As for the chants of John the Baptist, the Vespers beginning in the recto and extending to the verso: the end of the responsory with the doxology and the Magnificat antiphon are there. After that, however, it is not the Matins that follows, but immediately the second Vespers, hence this is a Vesperal (“In secundis vesperis antiphona”), starting with the antiphon Elisabeth Zachariae, which is the first chant of Lauds.
A perfect correspondence can be seen among the Pauline melodies, they agree in almost every detail. This also applies to the most elementary, superficial variations, the distribution of the neumes or the choice of the neume forms (e.g. whether the notator uses conjunct climacus or signs building from points, and the way to bind postpuncta).

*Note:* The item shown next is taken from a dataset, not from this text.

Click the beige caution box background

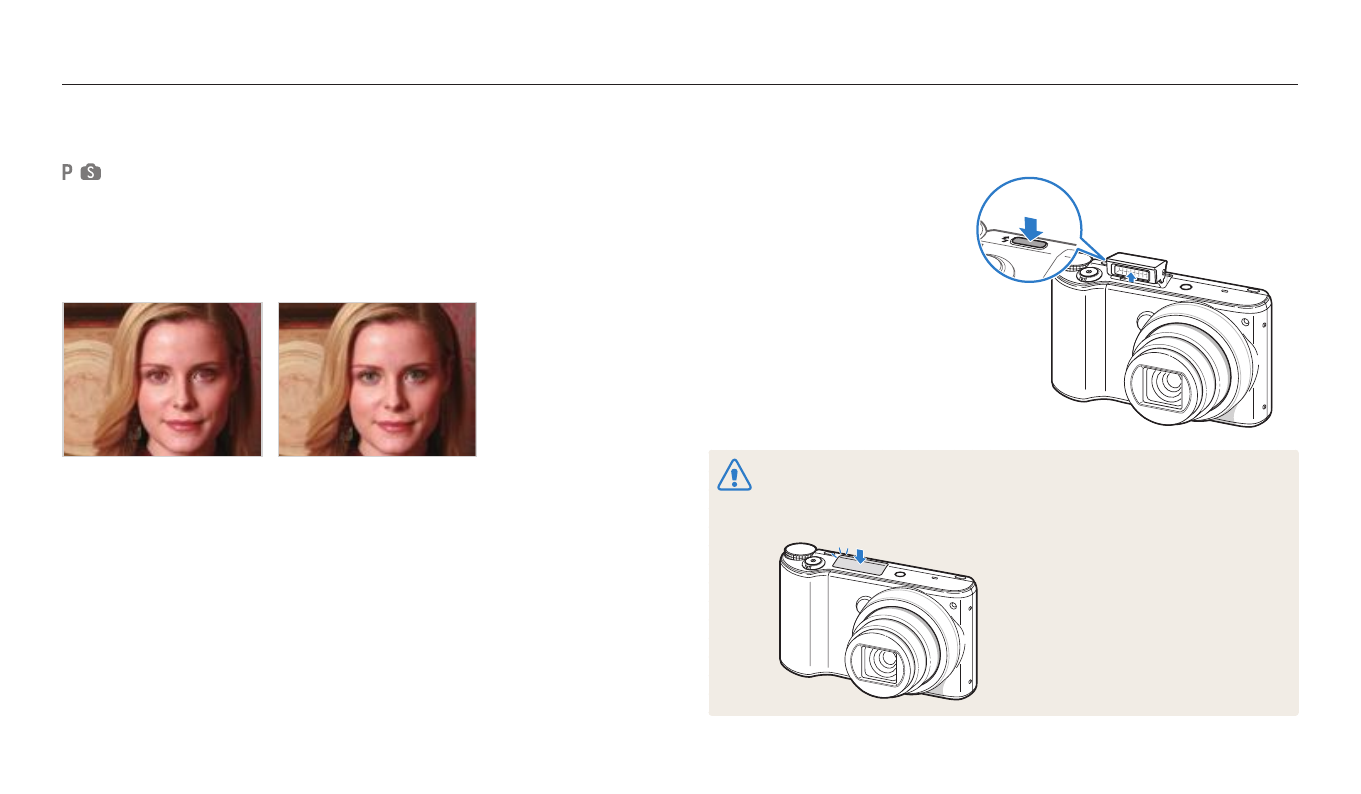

The notation of the two fragments can also be accurately placed in the chronology. A remnant of the traditional Esztergom notation is the vertical line of points in the climacus and its different combinations, even at the cost of some punctum elements (e.g. in torculus and porrectus) being smaller and detached from the neumes to fit in the staves. This detaching practice is typical to the 15th–16th century Pauline notation, and common in the Pauline sources at the end of the 15th century. From the library’s more stylized, rigidly angular notation of the Pauline gradual, at the same time, the notation of the antiphoner fragments can be distinguished by its use of drop-like punctum forms, which gives the music script a more flexible and archaic character. The stem of the clivis also ends in a rounded hairline, starting from the closing note. This form and the elongated element of the neumes (mainly in pes and clivis), moreover, the conjunct scandicus of old manner, and every linked neume combination also refer to an earlier style of Hungarian neume writing, than that of the gradual (Fr. l. m. 122, 123, 124). The conciseness of the music script also imples that this notation is rather close in time to the notation of the ten Pauline gradual fragments of the Library of the HAS (comp. H-Ba T 292, F021).